Page and screen pointing data
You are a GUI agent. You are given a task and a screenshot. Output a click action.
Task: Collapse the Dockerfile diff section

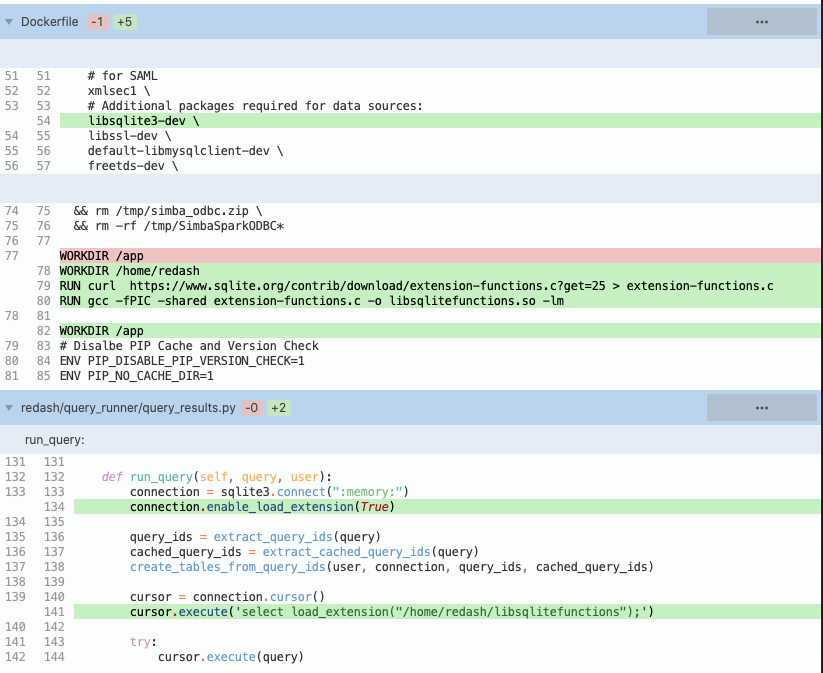pos(9,22)
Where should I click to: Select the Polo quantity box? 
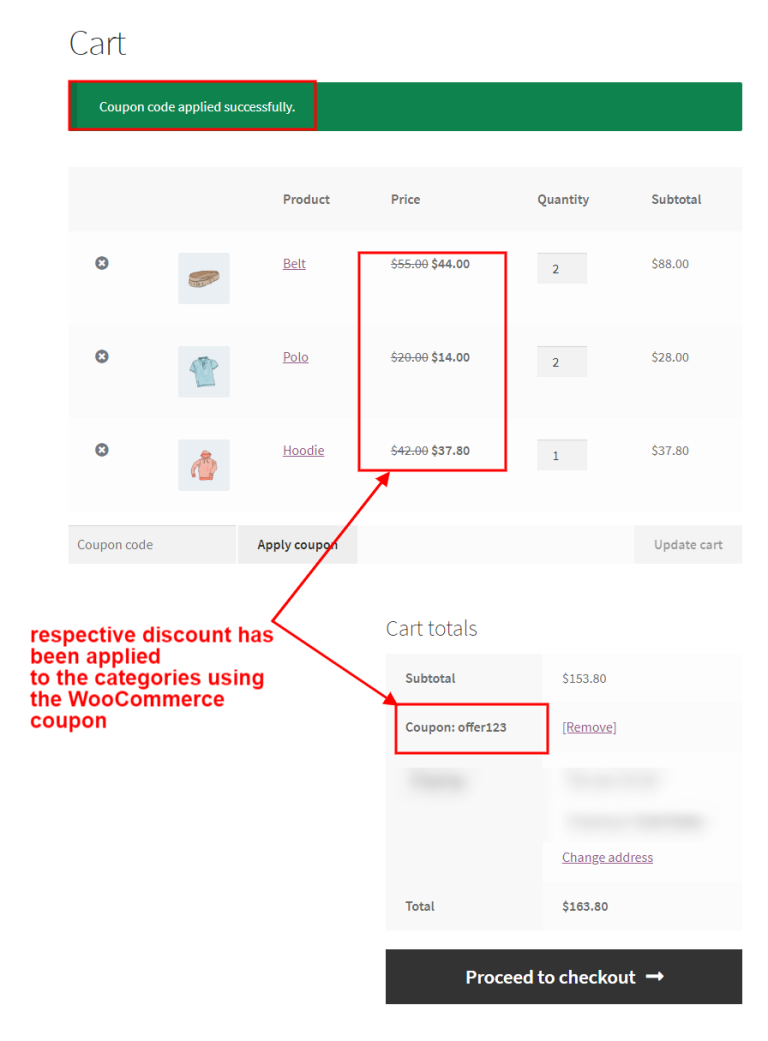coord(561,361)
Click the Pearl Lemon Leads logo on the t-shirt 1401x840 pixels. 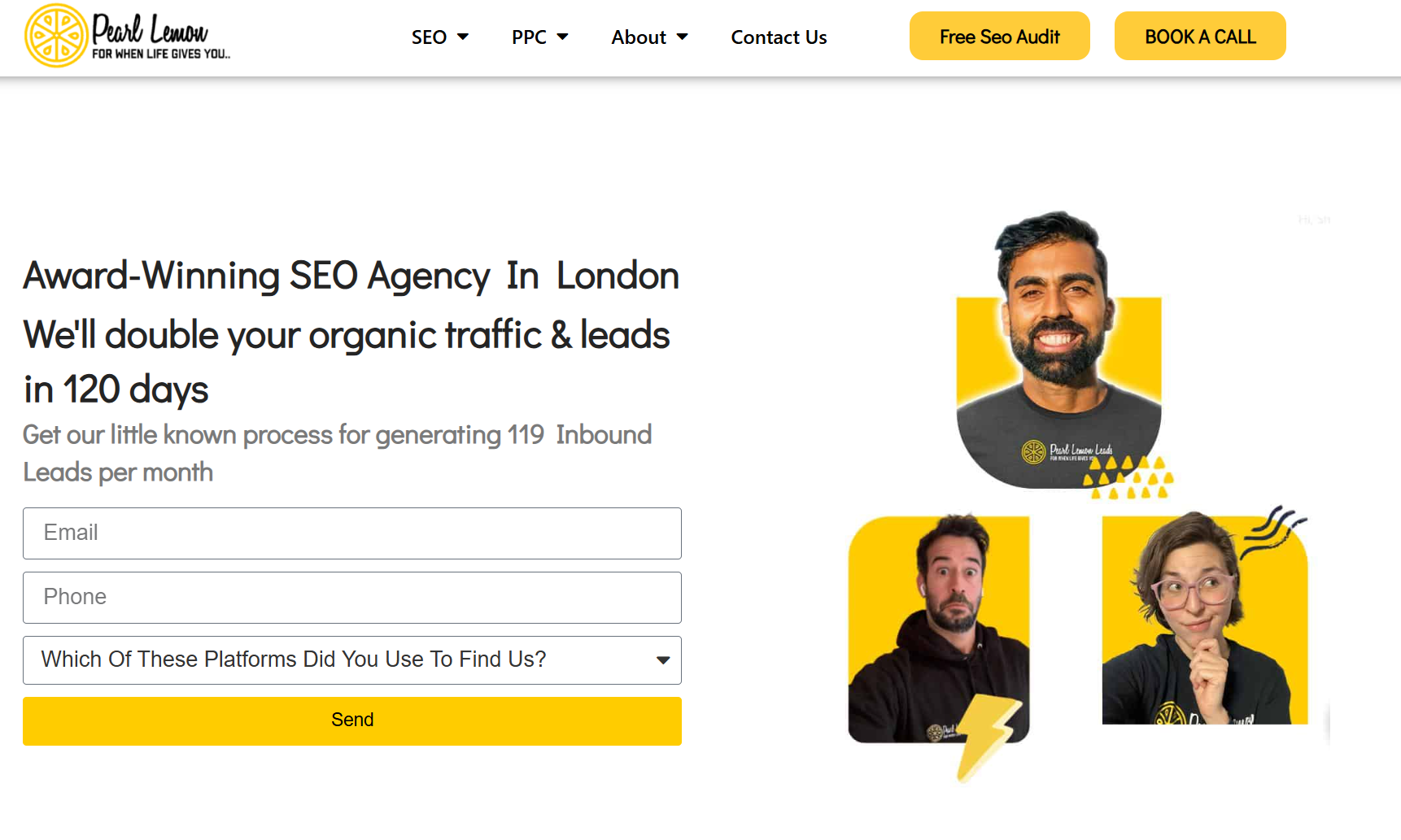click(x=1067, y=451)
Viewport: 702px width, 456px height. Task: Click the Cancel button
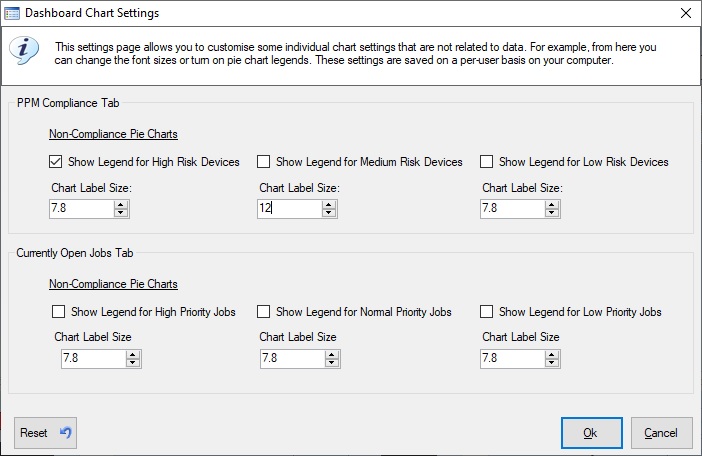tap(661, 433)
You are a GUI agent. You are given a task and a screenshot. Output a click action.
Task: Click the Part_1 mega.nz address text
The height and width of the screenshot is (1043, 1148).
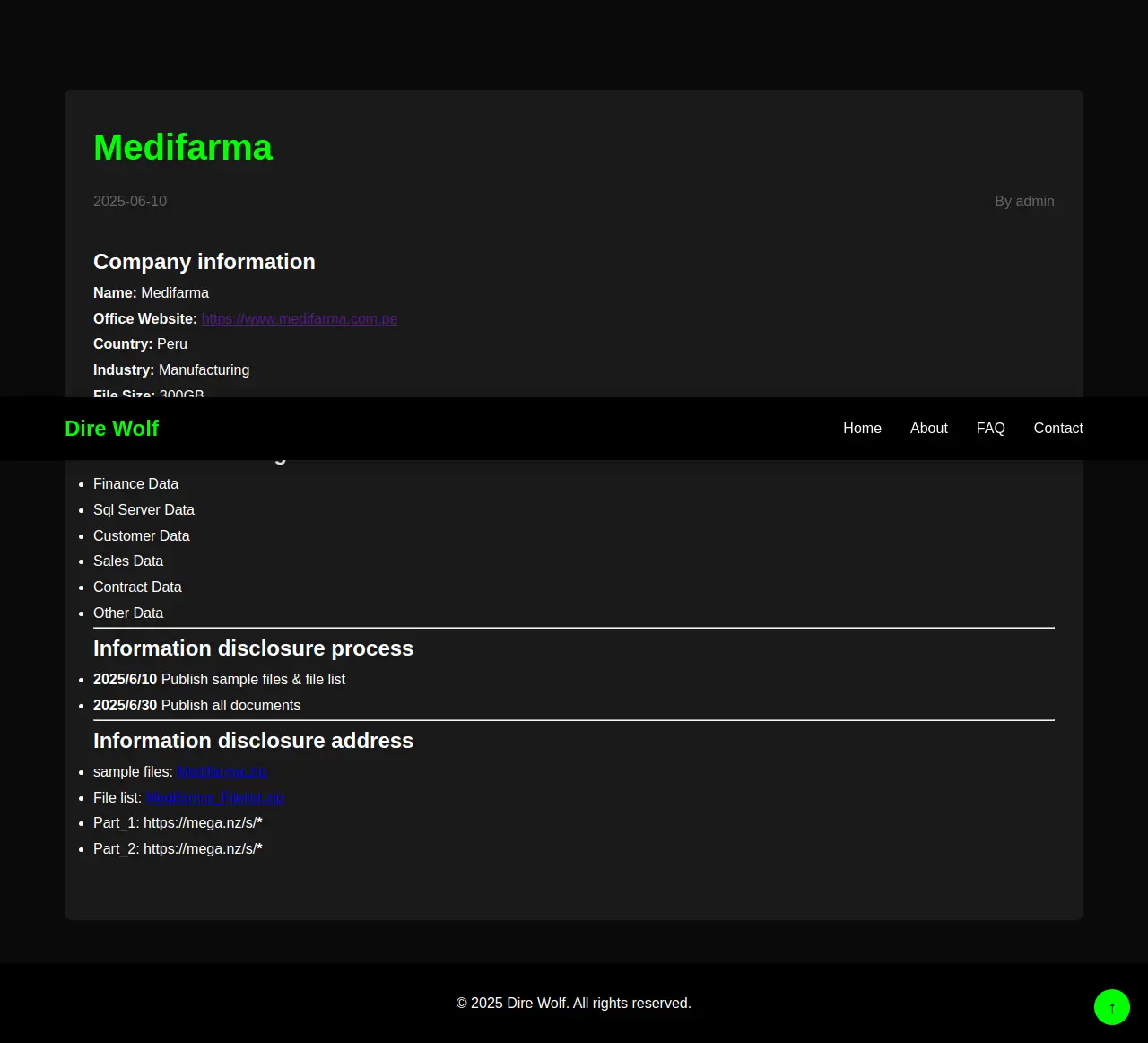coord(178,823)
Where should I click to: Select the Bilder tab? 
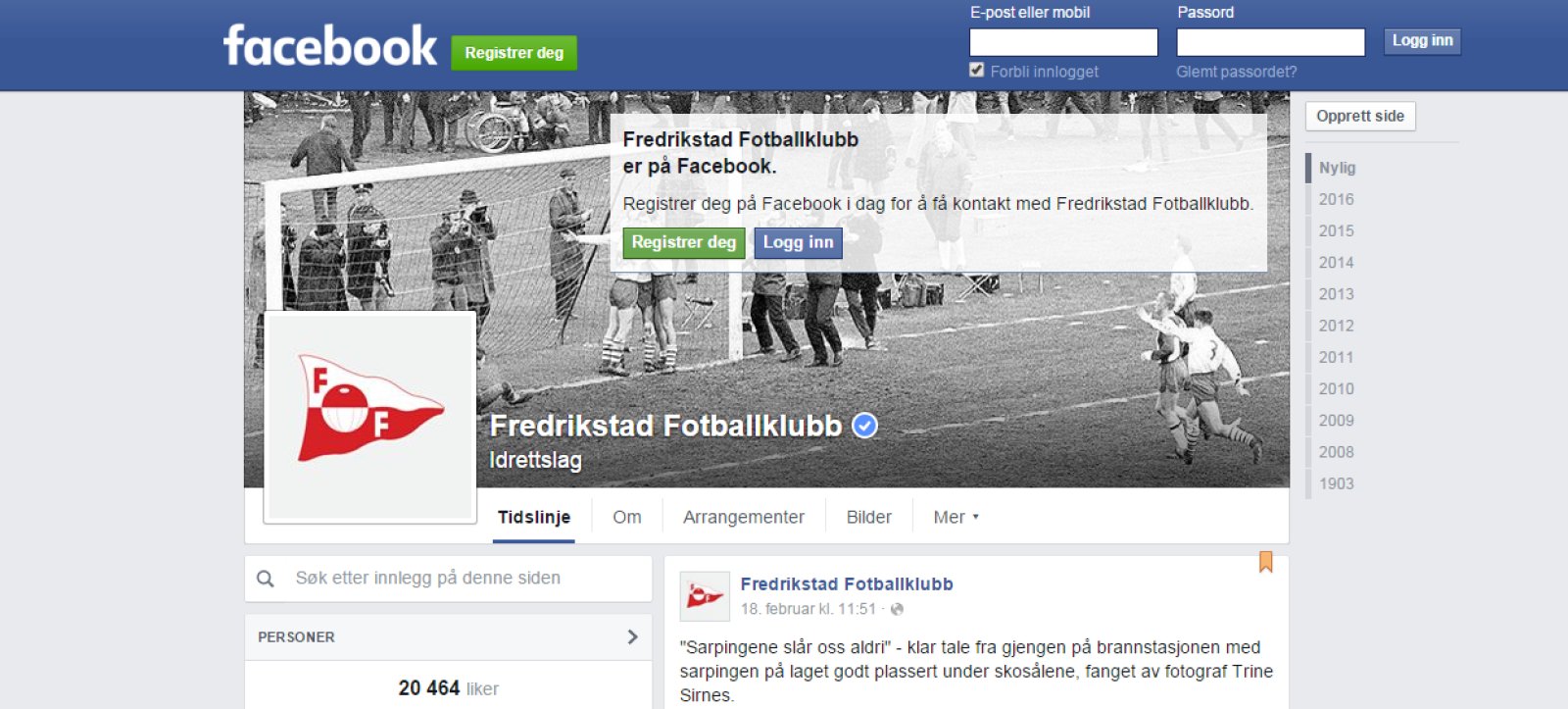pyautogui.click(x=869, y=517)
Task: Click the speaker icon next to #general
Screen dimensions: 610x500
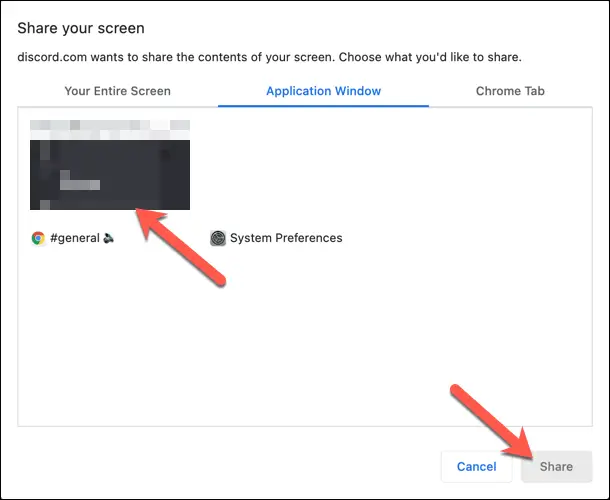Action: [108, 238]
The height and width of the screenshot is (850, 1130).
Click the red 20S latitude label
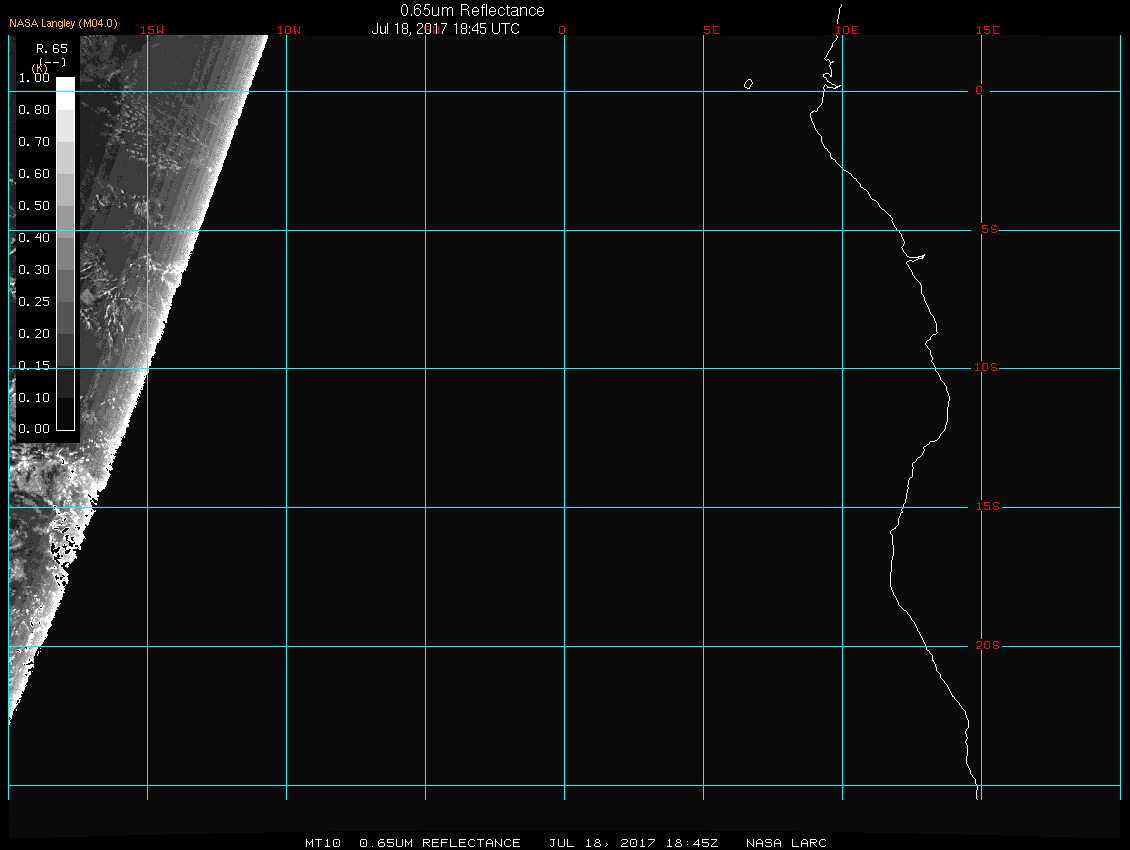coord(986,646)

__WHAT THE EXERCISE ASKS__.
Update everything from the line containing "The height and width of the screenshot is (850, 1130)." down to the end of the items by replacing "red" with "blue" and keeping all else the same. Omit the pictures from your version.

__FULL RESPONSE__.
The height and width of the screenshot is (850, 1130).
Click the blue 20S latitude label
coord(986,646)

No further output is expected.